The Radiological Society of North America (RSNA) has held artificial intelligence competitions to tackle real-world medical imaging problems at least annually since 2017. This article examines the challenges and processes involved in organizing these competitions, with a specific emphasis on the creation and curation of high-quality datasets. The collection of diverse and representative medical imaging data involves dealing with issues of patient privacy and data security. Furthermore, ensuring quality and consistency in data, which includes expert labeling and accounting for various patient and imaging characteristics, necessitates substantial planning and resources. Overcoming these obstacles requires meticulous project management and adherence to strict timelines. The article also highlights the potential of crowdsourced annotation to progress medical imaging research.
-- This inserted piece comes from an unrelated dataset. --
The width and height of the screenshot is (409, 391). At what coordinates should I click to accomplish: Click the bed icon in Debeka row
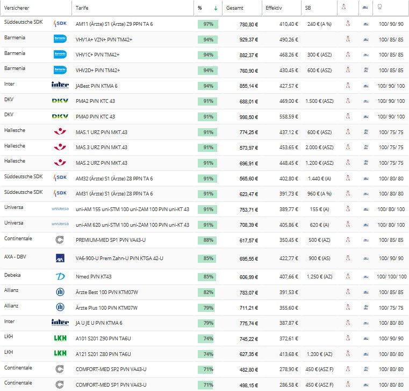point(365,276)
Through the RSNA competitions, an effective global engagement has been realized, resulting in innovative solutions to complex medical imaging problems, thus potentially transforming health care by enhancing diagnostic accuracy and patient outcomes. Use of AI in Education, Artificial Intelligence © RSNA, 2024.

摘要

自2017年以来,北美放射学会(RSNA)至少每年都会举办人工智能竞赛,以解决现实世界中的医学成像问题。本文探讨了组织这些竞赛所涉及的挑战和流程,特别强调了高质量数据集的创建和管理。收集多样且具有代表性的医学成像数据涉及处理患者隐私和数据安全问题。此外,确保数据的质量和一致性,包括专家标注以及考虑各种患者和成像特征,需要大量的规划和资源。克服这些障碍需要精心的项目管理并严格遵守时间表。文章还强调了众包标注在推进医学成像研究方面的潜力。通过RSNA竞赛,实现了有效的全球参与,产生了针对复杂医学成像问题的创新解决方案,从而有可能通过提高诊断准确性和改善患者治疗效果来改变医疗保健。人工智能在教育中的应用,人工智能©RSNA,2024年。